[Directives]
**a)** Translate this sentence from the SGX article into Spanish: "This model is perfectly fine when thinking about the application at the conceptual level."
**b)** In the SGX article, what is the villain of the SGX story?

[Document extract]
* * *

Demystifying SGX — Part 3 —The enclave program

Tudor Malene
Obscuro Labs
Published in
11 min readJul 3, 2023
https://blog.quarkslab.com/overview-of-intel-sgx-part-1-sgx-internals.html

When I first ventured into the realm of SGX, the trusted execution environment that ships with almost all Intel server chips, my understanding was muddled with misconceptions. I held inaccurate mental models of its functioning, and, more significantly, I anticipated a different programming approach. All this made the learning process more difficult than necessary.

In this article, you’ll find the straightforward overview I wish I had at my fingertips when I began. It’s aimed at sparing you the initial confusion and paving a smoother path into the world of SGX.

This is part 3 of the “Demystifying SGX” series. I highly recommend starting with part 1 and part 2 for a high-level understanding of the hardware foundations.

The architecture

Consider the scenario: you have the hardware capability to run code in complete isolation. What should the architecture of an application using this feature look like?

The root of the main misconception is the mental model people are forming after reading the usual phrases: “running an application in SGX” or “writing an SGX application”. They imagine a standalone program operating in a typical client-server model, where its API consists of a suite of functions accepting arguments and returning results.

This model is perfectly fine when thinking about the application at the conceptual level. As a matter of fact, this is the model that modern high-level SGX SDKs expose. At this level of abstraction, the concerns are mostly around not revealing any secret information and ensuring the enclave code can protect itself against being fed invalid payloads or various replay attacks.

But this differs from how an SGX enclave is implemented in the reference Intel SDK. The mismatch between the useful high-level model and the code samples and explanations found in the most popular tutorials causes developers a lot of confusion.

The rest of the article will bridge the gap between the two models and prepare you to understand the more low-level SGX tutorials and, in a later blog post, the SGX attacks.

The adversary

https://thinkwritten.com/antagonist/

To quote Martin Scorsese: “We have the protagonist, but where is the antagonist? Where is the drama?”

The villain in the SGX story is the “untrusted code”, which includes the Operating System. Their main goal is to extract secrets or to forge computations.

The untrusted code villain has a wide range of weapons in its arsenal, from controlling the actual OS to calling the various functions with malicious arguments, pausing and inspecting the memory and the registries, and many more.

The Intel SGX SDK

It is crucial to note that Intel designed the SGX enclave not as an independent process but as a library loaded and executed within an untrusted“host” process. The communication between the host and the enclave is bi-directional, allowing them to interchangeably assume the roles of client and server in relation to each other.

* * *

[Material provided]
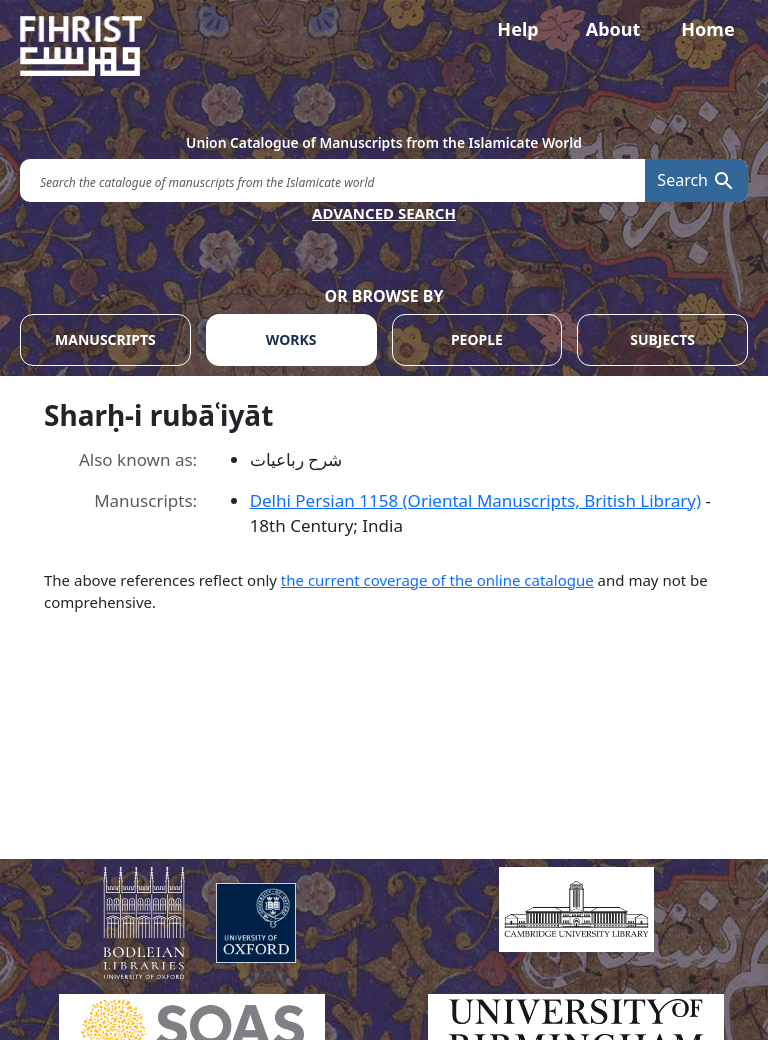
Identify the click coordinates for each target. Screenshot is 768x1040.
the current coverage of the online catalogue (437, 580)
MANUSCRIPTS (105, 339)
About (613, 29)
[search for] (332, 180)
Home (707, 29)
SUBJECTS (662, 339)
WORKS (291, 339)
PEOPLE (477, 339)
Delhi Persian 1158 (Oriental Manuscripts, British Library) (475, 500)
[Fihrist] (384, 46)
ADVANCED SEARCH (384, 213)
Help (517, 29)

* * *

[Answers to each task]
**a)** Este modelo es perfectamente válido cuando se piensa en la aplicación a nivel conceptual.

**b)** The "untrusted code," which includes the Operating System.